22 May 2010

Hayek and the Health Care Legislation

Original draft: March 2010.

I have been re-reading parts of Friedrich von Hayek's Road to Serfdom

Hayek is so right about how government actions become increasingly demanding and outside the normal bounds of decency and law once a government starts to mandate things.  We are only at the beginning of the takeover of health care in the U.S. and the Congress is already focused on the need to put in place strong measures to control everything people do in a key area of their life.  One can already see some of the profound changes this legislation will cause.
 
Once this legislation is approved (actually, silly me, I still think  --  hope springs eternal  -- it may not pass), not only the nature of the government's relationship with the governed will change but the nature of politics will change.  In the first instance, health care and its demands on society will come to dominate every discussion of what the government does and does not do.  This is what has happened in Britain and elsewhere and this is what will happen in the U.S.  Health care will be regarded as costless to everyone who needs health care (and even many that don’t) and the constant complaint on their part will be “The government promised to give health care to me and I’m not getting what I need”.  The usual concerns of government  --  matters like defense and public order and maintenance of society's infrastructure  --  will be seen by all those who do not pay taxes as insignificant and unimportant. Instead of seeing their role as contributing to the common support of the administrative apparatus of government and special needs of those who cannot support themselves, many will see government as the source of goods and services they regard as essential to their lives.
 
In the second instance, this legislation, and the accompanying education act and the cap and trade regulations to come, really do represent in some sense a march into socialism with its attendant shift in decision-making from the private sector to the public sector.  Of course, many of the supporters of the health care bill cannot see this and do not understand how this causes a debasement of the political process.  But it will. Slowly and inevitably, the focus of political discourse will shift from common issues of national affairs and eternal questions of international relations to the particularistic and contentious problems of satisfying the insatiable demands of special interest groups and never ending fights between those who gain benefits from government and those who carry the burdens of government. Moreover, once the public sector suppresses the market and become accountable for actually delivering goods and services previously allocated in the private sector, it must control not only channels of distribution but means of production. As Hayek emphasized, each step down the road to serfdom is never seen in terms of the full set of consequences that lie ahead.  Instead of discussing how the nation as a whole can prosper and how the common defense can be marshaled, once Congress usurps the decision-making functions of the private sector the nature of politics changes from promotion of the general welfare to the looting of the public purse by special interests. 
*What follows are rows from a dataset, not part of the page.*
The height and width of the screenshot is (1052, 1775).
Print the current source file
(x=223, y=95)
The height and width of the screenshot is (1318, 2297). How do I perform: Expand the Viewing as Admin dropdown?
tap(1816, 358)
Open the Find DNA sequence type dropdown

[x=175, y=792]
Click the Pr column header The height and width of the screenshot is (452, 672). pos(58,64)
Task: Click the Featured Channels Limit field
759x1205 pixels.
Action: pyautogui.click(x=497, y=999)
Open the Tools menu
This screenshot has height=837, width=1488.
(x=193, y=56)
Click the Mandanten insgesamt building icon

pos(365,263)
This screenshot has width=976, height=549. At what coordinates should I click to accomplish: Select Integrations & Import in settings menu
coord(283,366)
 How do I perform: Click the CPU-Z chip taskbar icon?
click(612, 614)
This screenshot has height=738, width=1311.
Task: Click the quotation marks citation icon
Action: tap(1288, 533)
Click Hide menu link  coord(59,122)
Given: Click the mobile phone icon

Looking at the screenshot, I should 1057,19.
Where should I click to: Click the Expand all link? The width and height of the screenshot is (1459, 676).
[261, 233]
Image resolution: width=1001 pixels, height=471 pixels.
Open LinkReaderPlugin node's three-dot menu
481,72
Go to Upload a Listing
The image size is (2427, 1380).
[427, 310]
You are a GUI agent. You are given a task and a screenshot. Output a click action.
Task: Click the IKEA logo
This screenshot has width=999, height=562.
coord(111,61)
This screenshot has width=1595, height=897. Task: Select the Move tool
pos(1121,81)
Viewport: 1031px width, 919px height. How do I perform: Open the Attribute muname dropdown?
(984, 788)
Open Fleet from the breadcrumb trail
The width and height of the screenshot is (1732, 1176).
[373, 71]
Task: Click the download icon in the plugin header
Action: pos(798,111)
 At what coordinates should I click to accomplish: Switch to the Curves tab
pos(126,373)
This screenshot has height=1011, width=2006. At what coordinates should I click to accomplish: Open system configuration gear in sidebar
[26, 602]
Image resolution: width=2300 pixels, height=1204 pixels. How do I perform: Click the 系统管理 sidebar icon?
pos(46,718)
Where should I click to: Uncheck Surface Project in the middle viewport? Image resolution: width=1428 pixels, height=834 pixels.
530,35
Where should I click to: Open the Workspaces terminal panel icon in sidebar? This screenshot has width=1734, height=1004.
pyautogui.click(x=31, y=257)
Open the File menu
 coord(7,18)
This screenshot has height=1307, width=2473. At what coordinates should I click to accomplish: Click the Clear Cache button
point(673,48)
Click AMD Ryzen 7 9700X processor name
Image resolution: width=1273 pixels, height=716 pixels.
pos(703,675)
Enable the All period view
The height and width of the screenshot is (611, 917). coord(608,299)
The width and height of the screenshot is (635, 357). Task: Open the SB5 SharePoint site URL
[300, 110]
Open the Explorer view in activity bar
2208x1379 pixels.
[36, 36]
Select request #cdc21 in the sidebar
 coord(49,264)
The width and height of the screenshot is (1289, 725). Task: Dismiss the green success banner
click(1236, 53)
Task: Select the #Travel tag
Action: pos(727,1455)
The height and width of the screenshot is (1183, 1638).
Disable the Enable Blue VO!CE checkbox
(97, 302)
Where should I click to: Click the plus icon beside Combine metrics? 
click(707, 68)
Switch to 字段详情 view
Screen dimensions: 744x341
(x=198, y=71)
An unthinking desire to engage in the large-scale engineering of the lives of people is also typical of the socialist mentality reflected in the health care bill.  One Democratic Congressman interviewed on TV said that, yes, it is sweeping legislation and many elements in the bill are ill-defined and less than ideal and no doubt will create problems as they are put into place.  But Congress will fix the problems as we go along, he said, constantly improving how health care is delivered, once the legislation is implemented and we see the problems that arise.  He did not seem to understand that implementing untested legislation of this magnitude would inevitably destroy the jobs and disrupt the lives of hundreds of thousands and perhaps millions of people as Congress “experiments” with large-scale programs that inevitably fail in unforeseeable ways.  That the elements of the bill should be tested in small pilot programs first to see what impact they might have never entered this Representative’s mind.  How many doctors will have their practices destroyed by bureaucrats who have absolutely no idea of what they are doing?  How many patients will have health care arrangements they regard as satisfactory interrupted and adversely affected by the new rules and regulations governing who provides their health care and how it is financed?  This Representative has not given one iota of thought to the recklessness and irresponsibility of what is being done and how it will affect millions of Americans. 
 
Friedrich Hayek's great book is about the dangers of central planning and the threat administrative controls of government present to the individual liberties of a free people and their collective prosperity. One cannot help but feel that the health care bill now before Congress, with its goal of a government-directed far-reaching transformation of a critical part of the U.S. economy, represents a menace to limited government and the success Americans have enjoyed in lifting their incomes and health status over the decades. If this bill should pass the Congress, dissatisfied Americans can take solace in that an election approaches where they can express their views and reverse what many of us believe to be a dangerous step down the road to serfdom. For some of us, that election cannot come soon enough.